本文 →
==============================
相続の開始原因(死亡・失踪宣告・認定死亡)
相続は、人の死亡により開始します。(民法882条)
戦前の家督相続では、戸主の死亡の他、隠居、国籍喪失等により家督相続が開始することがありましたが、現行の相続開始原因は人の死亡のみです。
死亡には、自然死亡の他、失踪宣告による死亡、認定死亡も含まれます。
自然死亡
通説では、心停止をもって死亡とします。
自然死亡の場合の死亡時期は、戸籍に記録された年月日時分をもって確定します。
死亡に関する戸籍の記録は、死亡届に添付される死亡診断書又は死体検案書によりなされます。(戸籍法86条)
〜死亡診断書と死体検案書〜
医師は、自らの診療管理下にある患者が、生前に診療していた傷病に関連して死亡したと認めるときは「死亡診断書」を、それ以外の場合には「死体検案書」を作成し交付する義務があります。(医師法19条2項)
==============================
提供資料 →
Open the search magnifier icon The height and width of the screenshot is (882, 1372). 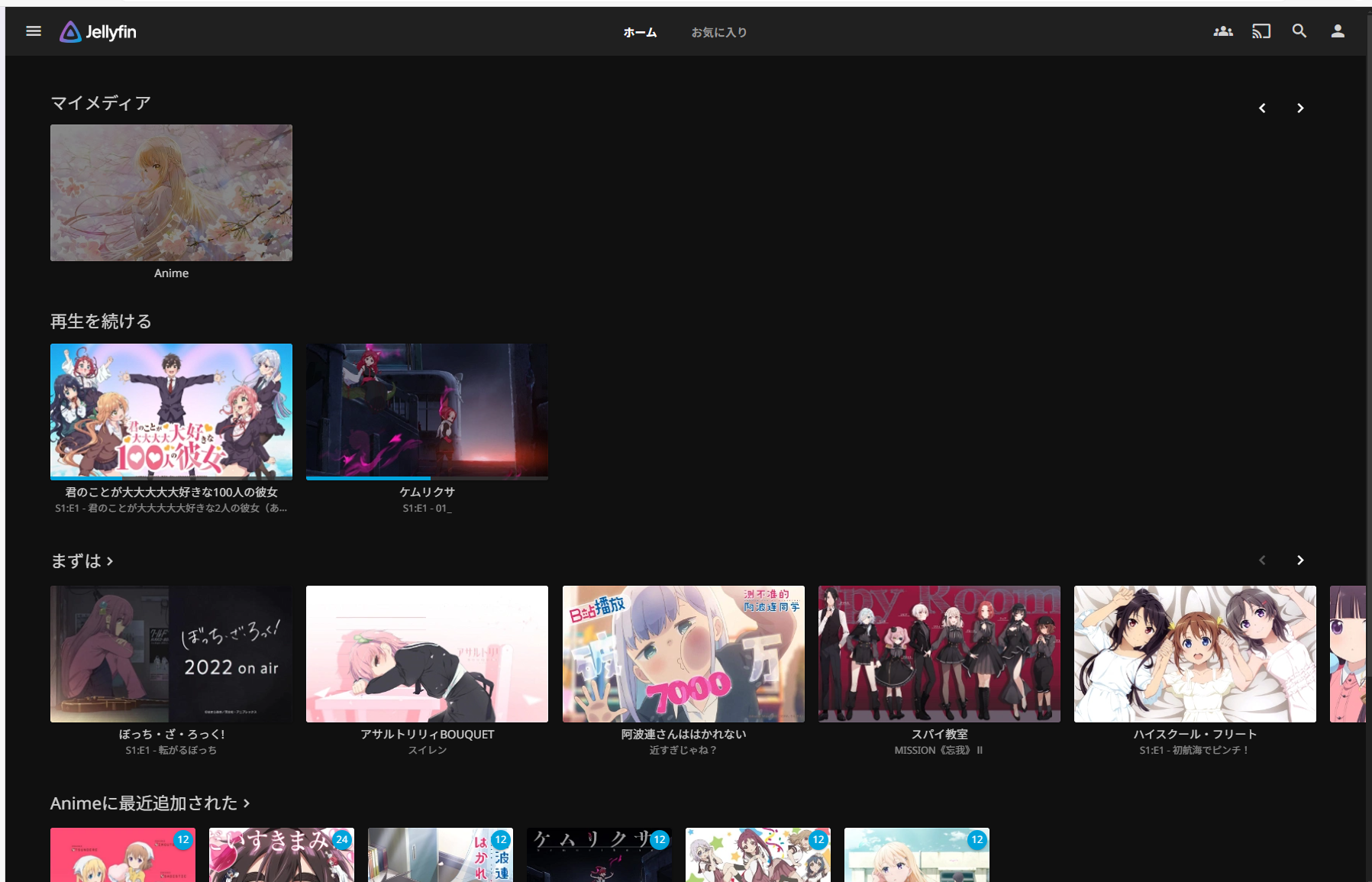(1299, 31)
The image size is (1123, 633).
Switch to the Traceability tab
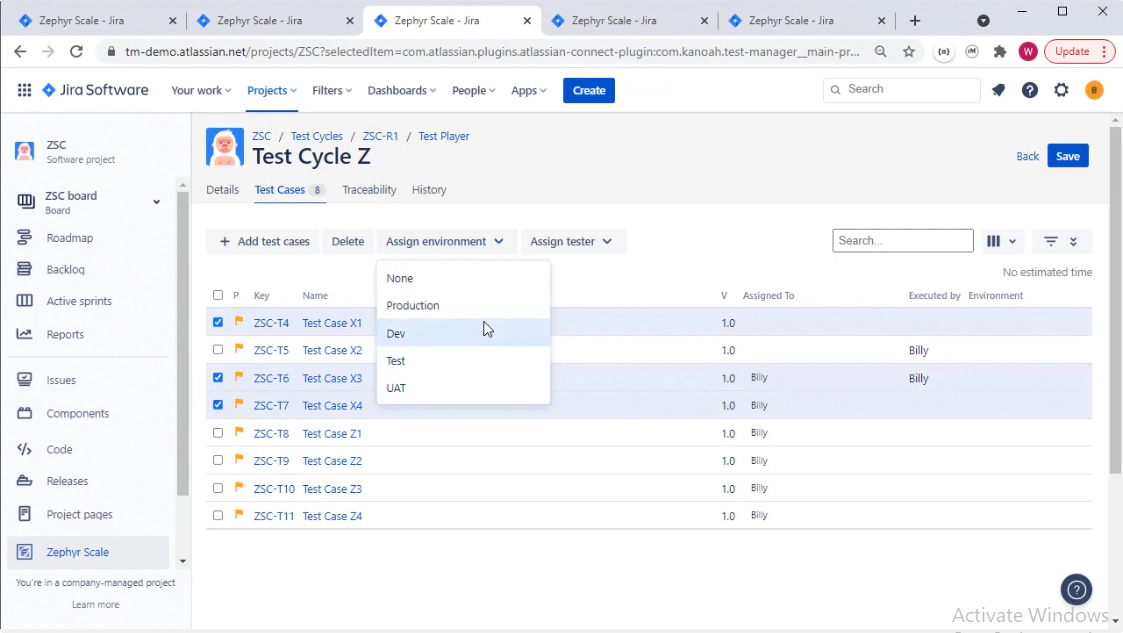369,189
==============================
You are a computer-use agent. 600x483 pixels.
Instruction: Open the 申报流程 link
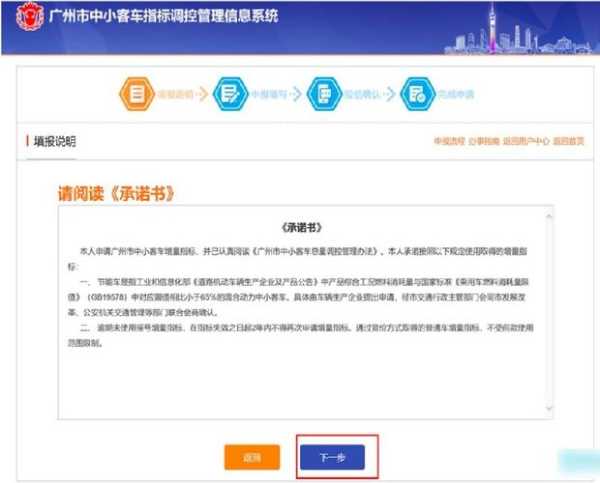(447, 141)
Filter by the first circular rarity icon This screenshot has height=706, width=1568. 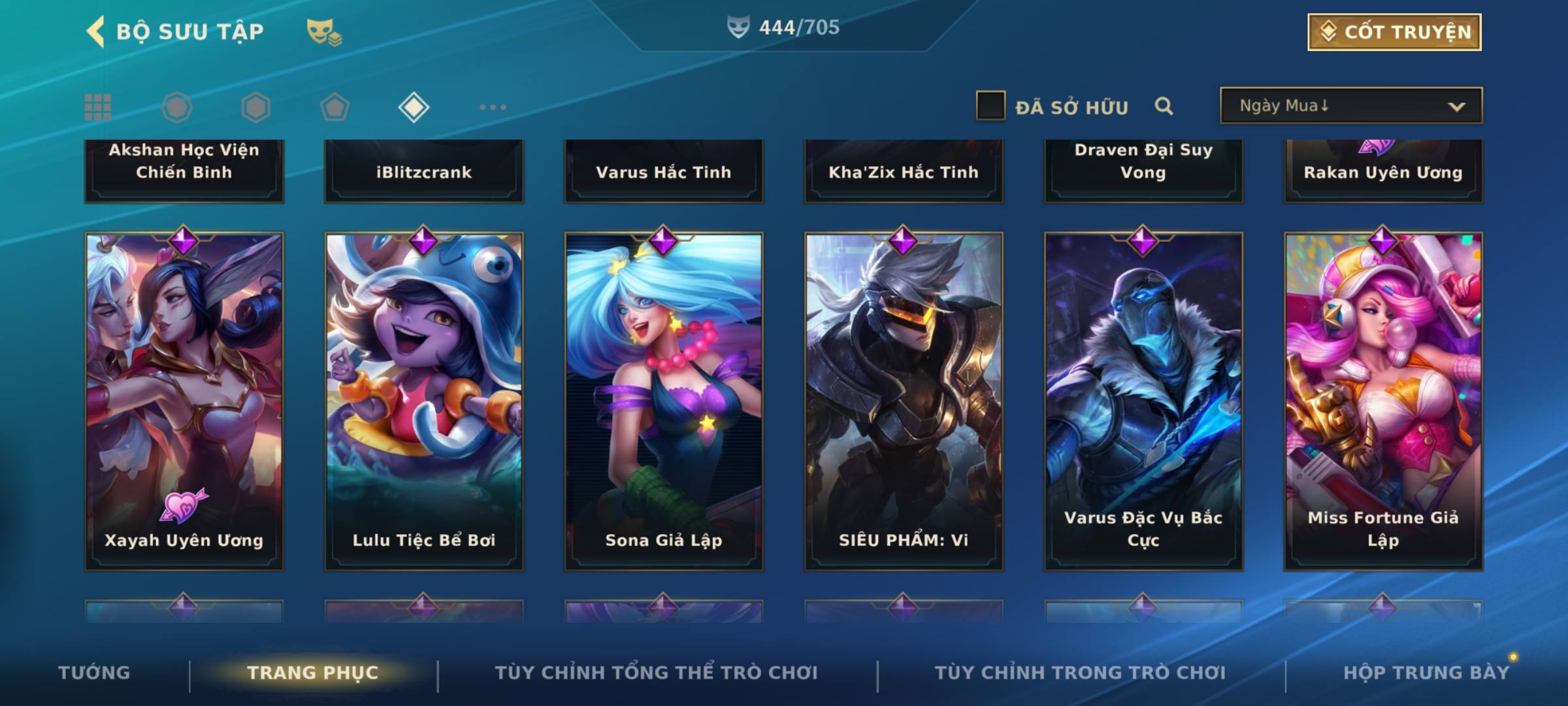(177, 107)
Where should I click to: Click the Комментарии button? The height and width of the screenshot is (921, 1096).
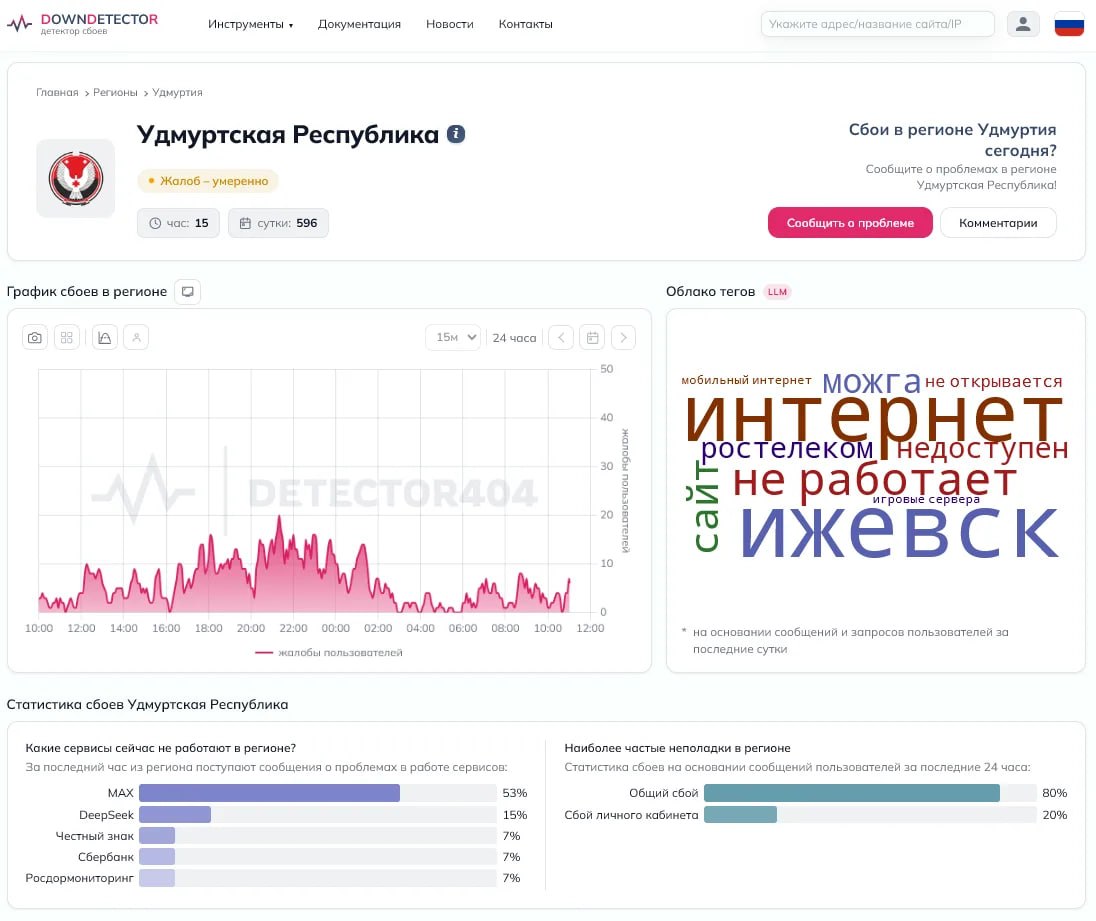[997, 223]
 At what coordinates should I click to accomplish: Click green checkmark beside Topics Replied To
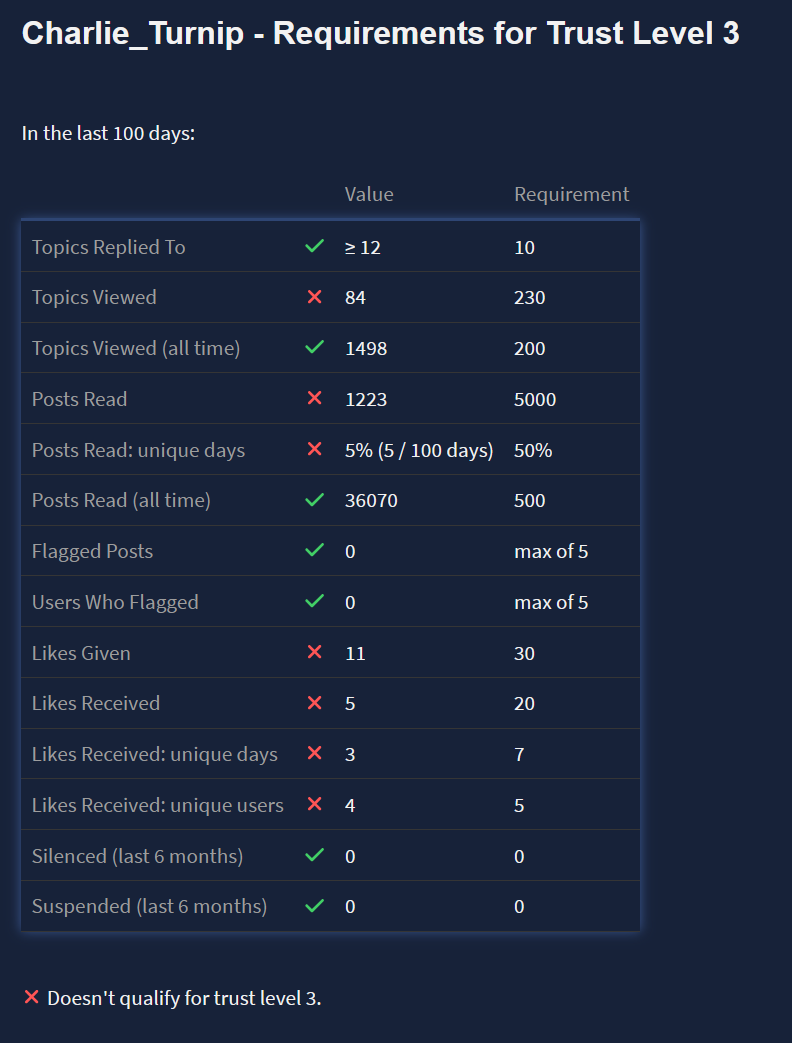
==============================
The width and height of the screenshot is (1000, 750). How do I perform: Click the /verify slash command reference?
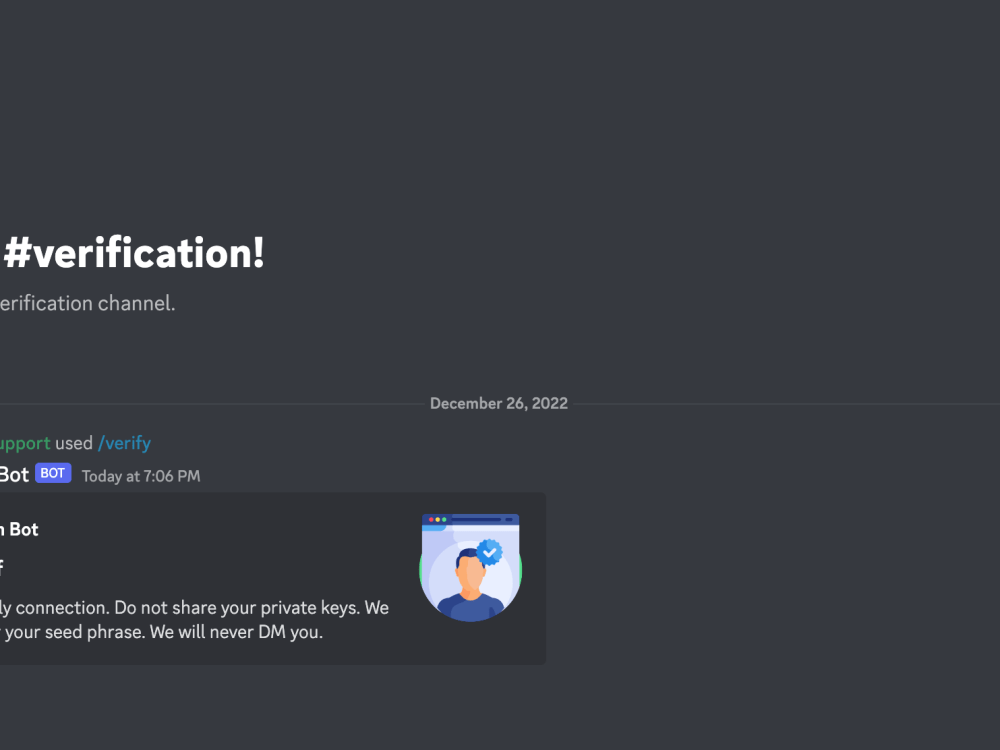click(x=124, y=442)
==============================
理解度チェック →
1. 本文で、相続開始原因としての死亡に含まれるとされている死亡の種類をすべて挙げてください。
2. 本文によると、通説では何をもって死亡とするとされていますか。
3. 本文の「死亡には、自然死亡の他、失踪宣告による死亡、認定死亡も含まれます。」で始まり「ります。(医師法19条2項)」で終わる部分を、「心停止」を「脳死」に書き換えて示してください。

解答 →
1. 自然死亡、失踪宣告による死亡、認定死亡

2. 心停止をもって死亡とします。

3.
死亡には、自然死亡の他、失踪宣告による死亡、認定死亡も含まれます。
自然死亡
通説では、脳死をもって死亡とします。
自然死亡の場合の死亡時期は、戸籍に記録された年月日時分をもって確定します。
死亡に関する戸籍の記録は、死亡届に添付される死亡診断書又は死体検案書によりなされます。(戸籍法86条)
〜死亡診断書と死体検案書〜
医師は、自らの診療管理下にある患者が、生前に診療していた傷病に関連して死亡したと認めるときは「死亡診断書」を、それ以外の場合には「死体検案書」を作成し交付する義務があります。(医師法19条2項)